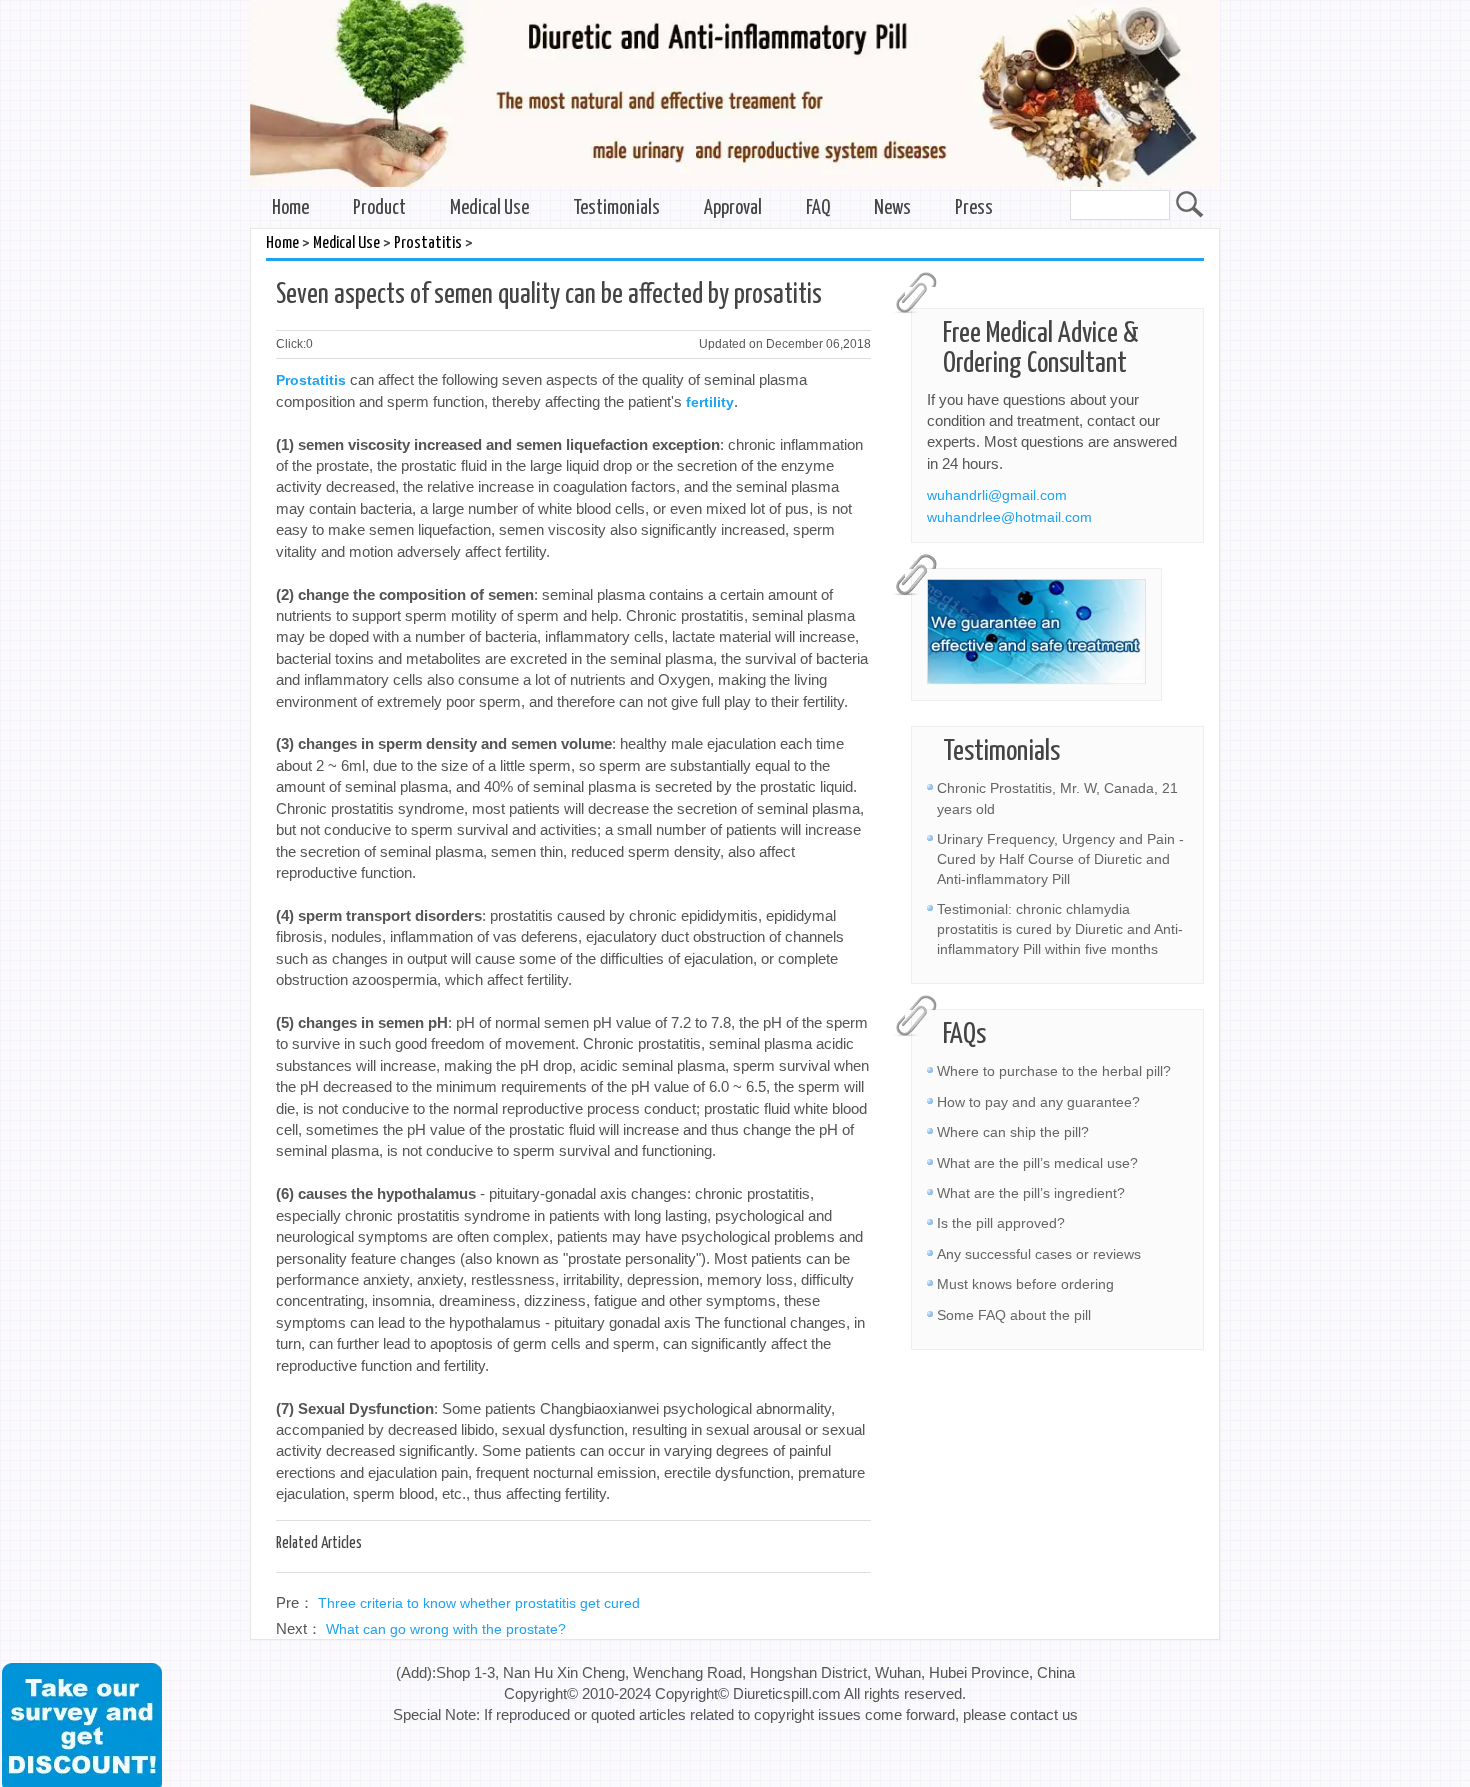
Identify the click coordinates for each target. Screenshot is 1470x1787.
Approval (733, 208)
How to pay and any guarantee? (1038, 1102)
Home (290, 208)
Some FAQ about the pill (1014, 1315)
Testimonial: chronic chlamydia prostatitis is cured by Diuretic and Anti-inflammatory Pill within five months (1060, 929)
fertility (710, 402)
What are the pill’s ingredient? (1031, 1193)
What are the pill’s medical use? (1037, 1163)
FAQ (818, 208)
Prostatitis (428, 243)
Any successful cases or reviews (1039, 1254)
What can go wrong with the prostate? (446, 1629)
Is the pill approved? (1001, 1223)
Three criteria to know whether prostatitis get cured (479, 1603)
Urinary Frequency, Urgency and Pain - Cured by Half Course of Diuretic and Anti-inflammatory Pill (1060, 859)
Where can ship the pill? (1013, 1132)
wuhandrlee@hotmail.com (1009, 517)
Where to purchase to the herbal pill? (1054, 1071)
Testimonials (616, 208)
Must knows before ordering (1025, 1284)
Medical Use (489, 208)
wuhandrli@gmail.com (997, 495)
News (892, 208)
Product (379, 208)
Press (974, 208)
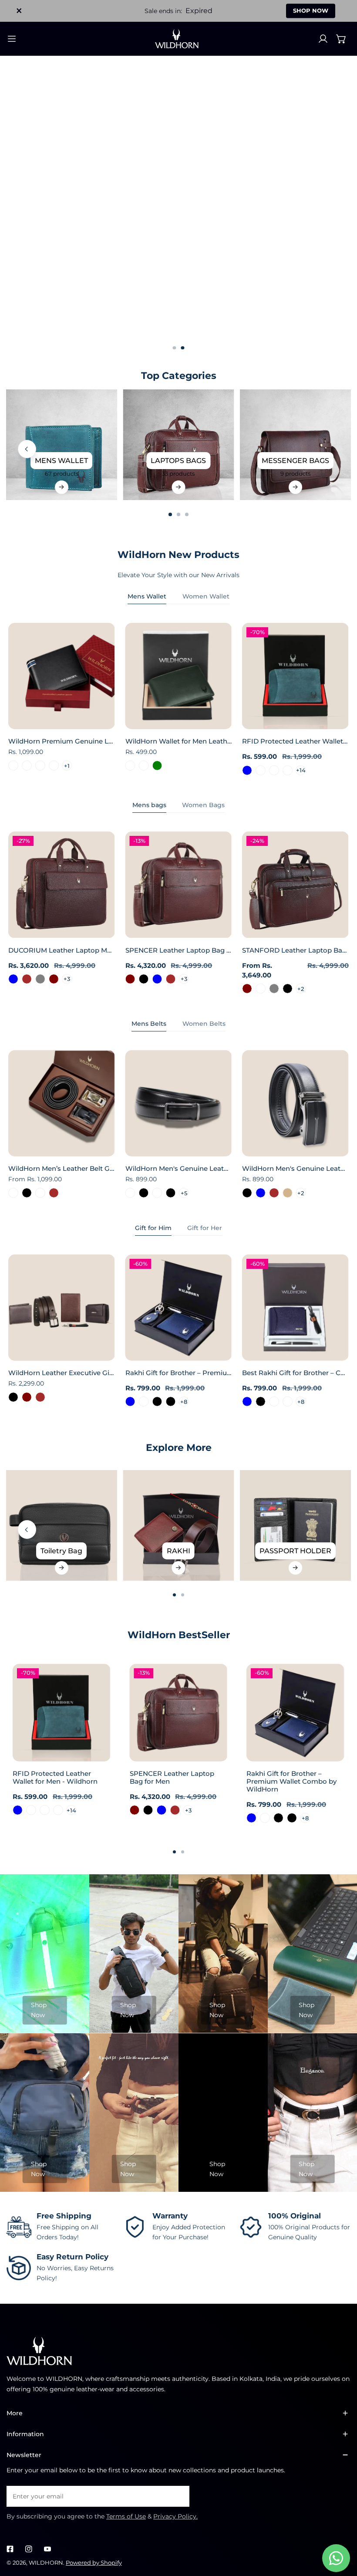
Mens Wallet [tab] (147, 596)
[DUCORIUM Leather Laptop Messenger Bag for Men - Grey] (40, 979)
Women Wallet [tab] (205, 596)
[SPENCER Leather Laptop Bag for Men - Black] (144, 979)
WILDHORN (46, 2562)
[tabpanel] (178, 699)
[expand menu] (12, 39)
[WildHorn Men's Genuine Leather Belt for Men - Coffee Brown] (274, 1193)
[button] (341, 39)
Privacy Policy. (175, 2516)
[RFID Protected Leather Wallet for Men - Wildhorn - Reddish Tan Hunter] (288, 770)
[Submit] (178, 2496)
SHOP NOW (310, 10)
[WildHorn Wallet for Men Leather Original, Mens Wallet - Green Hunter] (144, 766)
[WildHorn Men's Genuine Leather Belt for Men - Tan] (288, 1193)
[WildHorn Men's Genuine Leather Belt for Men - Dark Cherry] (130, 1193)
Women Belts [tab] (204, 1024)
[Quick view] (98, 720)
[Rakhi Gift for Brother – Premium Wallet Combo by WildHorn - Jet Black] (170, 1401)
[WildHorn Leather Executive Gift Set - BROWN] (40, 1397)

▶ _Exercise instructions_
Could the data above be copied out exactly, with no pictures kept?

▶ _Output of the exercise_
Identify the click coordinates for each target. Screenshot is 1470x1787.
Approval (733, 208)
How to pay and any guarantee? (1038, 1102)
Home (290, 208)
Some FAQ about the pill (1014, 1315)
Testimonial: chronic chlamydia prostatitis is cured by Diuretic and Anti-inflammatory Pill within five months (1060, 929)
fertility (710, 402)
What are the pill’s ingredient? (1031, 1193)
What are the pill’s medical use? (1037, 1163)
FAQ (818, 208)
Prostatitis (428, 243)
Any successful cases or reviews (1039, 1254)
What can go wrong with the prostate? (446, 1629)
Is the pill approved? (1001, 1223)
Three criteria to know whether prostatitis get cured (479, 1603)
Urinary Frequency, Urgency and Pain - Cured by Half Course of Diuretic and Anti-inflammatory Pill (1060, 859)
Where can ship the pill? (1013, 1132)
wuhandrlee@hotmail.com (1009, 517)
Where to purchase to the herbal pill? (1054, 1071)
Testimonials (616, 208)
Must knows before ordering (1025, 1284)
Medical Use (489, 208)
wuhandrli@gmail.com (997, 495)
News (892, 208)
Product (379, 208)
Press (974, 208)
Mens Wallet [tab] (147, 596)
[DUCORIUM Leather Laptop Messenger Bag for Men - Grey] (40, 979)
Women Wallet [tab] (205, 596)
[SPENCER Leather Laptop Bag for Men - Black] (144, 979)
WILDHORN (46, 2562)
[tabpanel] (178, 699)
[expand menu] (12, 39)
[WildHorn Men's Genuine Leather Belt for Men - Coffee Brown] (274, 1193)
[button] (341, 39)
Privacy Policy. (175, 2516)
[RFID Protected Leather Wallet for Men - Wildhorn - Reddish Tan Hunter] (288, 770)
[Submit] (178, 2496)
SHOP NOW (310, 10)
[WildHorn Wallet for Men Leather Original, Mens Wallet - Green Hunter] (144, 766)
[WildHorn Men's Genuine Leather Belt for Men - Tan] (288, 1193)
[WildHorn Men's Genuine Leather Belt for Men - Dark Cherry] (130, 1193)
Women Belts [tab] (204, 1024)
[Quick view] (98, 720)
[Rakhi Gift for Brother – Premium Wallet Combo by WildHorn - Jet Black] (170, 1401)
[WildHorn Leather Executive Gift Set - BROWN] (40, 1397)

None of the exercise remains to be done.